(Dataset entries)
=== Begin Enclosure ===

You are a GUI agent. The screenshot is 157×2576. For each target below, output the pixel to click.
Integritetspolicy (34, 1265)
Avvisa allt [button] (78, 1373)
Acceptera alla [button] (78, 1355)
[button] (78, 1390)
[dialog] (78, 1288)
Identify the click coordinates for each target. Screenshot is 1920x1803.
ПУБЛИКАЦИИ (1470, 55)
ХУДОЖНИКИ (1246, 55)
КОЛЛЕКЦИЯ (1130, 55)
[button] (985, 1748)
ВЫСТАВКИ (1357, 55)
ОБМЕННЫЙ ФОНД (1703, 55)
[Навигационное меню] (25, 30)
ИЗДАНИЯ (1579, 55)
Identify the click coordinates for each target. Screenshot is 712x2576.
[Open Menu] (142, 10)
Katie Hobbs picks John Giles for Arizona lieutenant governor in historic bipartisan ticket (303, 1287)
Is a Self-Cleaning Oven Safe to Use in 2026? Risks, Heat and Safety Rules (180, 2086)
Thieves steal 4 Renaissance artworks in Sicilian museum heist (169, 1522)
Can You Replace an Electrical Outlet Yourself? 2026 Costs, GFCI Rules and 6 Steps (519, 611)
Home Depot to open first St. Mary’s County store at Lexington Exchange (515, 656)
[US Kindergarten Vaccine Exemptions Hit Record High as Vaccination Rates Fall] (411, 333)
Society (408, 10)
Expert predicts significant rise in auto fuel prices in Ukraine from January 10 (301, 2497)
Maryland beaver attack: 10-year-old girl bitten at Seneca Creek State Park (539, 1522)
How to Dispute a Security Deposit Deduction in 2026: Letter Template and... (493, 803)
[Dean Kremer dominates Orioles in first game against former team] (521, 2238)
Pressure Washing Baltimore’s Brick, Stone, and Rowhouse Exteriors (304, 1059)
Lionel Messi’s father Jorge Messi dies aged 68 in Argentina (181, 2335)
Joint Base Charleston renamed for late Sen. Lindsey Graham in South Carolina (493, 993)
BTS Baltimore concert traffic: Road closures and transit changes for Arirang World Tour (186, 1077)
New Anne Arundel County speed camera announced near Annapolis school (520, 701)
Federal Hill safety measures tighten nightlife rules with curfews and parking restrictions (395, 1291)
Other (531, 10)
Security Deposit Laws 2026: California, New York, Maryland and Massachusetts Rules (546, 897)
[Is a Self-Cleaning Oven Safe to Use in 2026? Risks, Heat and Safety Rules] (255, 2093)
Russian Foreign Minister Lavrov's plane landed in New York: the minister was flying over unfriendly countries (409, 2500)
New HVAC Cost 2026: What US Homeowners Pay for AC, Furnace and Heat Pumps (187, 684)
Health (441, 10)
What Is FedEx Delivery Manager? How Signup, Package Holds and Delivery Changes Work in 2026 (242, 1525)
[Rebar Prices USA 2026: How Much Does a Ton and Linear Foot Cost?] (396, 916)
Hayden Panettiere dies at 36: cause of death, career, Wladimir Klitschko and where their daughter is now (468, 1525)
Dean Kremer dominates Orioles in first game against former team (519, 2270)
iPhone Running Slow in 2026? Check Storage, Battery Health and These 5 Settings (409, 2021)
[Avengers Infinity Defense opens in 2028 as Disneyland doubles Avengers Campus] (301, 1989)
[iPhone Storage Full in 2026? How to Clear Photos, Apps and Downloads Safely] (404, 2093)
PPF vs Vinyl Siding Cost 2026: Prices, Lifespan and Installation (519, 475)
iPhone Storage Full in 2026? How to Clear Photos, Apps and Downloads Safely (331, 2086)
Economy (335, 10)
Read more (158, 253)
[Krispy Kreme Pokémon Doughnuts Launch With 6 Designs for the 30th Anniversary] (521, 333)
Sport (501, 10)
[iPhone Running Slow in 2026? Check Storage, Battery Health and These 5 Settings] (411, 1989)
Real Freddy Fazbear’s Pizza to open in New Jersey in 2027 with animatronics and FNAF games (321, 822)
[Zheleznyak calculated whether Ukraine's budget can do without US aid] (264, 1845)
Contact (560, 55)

=== End Enclosure ===

Given the records above, return exactly the lines starting at the line containing "Expert predicts significant" and ending at the line containing "Other (531, 10)", including both.

● Worked solution
Expert predicts significant rise in auto fuel prices in Ukraine from January 10 (301, 2497)
Maryland beaver attack: 10-year-old girl bitten at Seneca Creek State Park (539, 1522)
How to Dispute a Security Deposit Deduction in 2026: Letter Template and... (493, 803)
[Dean Kremer dominates Orioles in first game against former team] (521, 2238)
Pressure Washing Baltimore’s Brick, Stone, and Rowhouse Exteriors (304, 1059)
Lionel Messi’s father Jorge Messi dies aged 68 in Argentina (181, 2335)
Joint Base Charleston renamed for late Sen. Lindsey Graham in South Carolina (493, 993)
BTS Baltimore concert traffic: Road closures and transit changes for Arirang World Tour (186, 1077)
New Anne Arundel County speed camera announced near Annapolis school (520, 701)
Federal Hill safety measures tighten nightlife rules with curfews and parking restrictions (395, 1291)
Other (531, 10)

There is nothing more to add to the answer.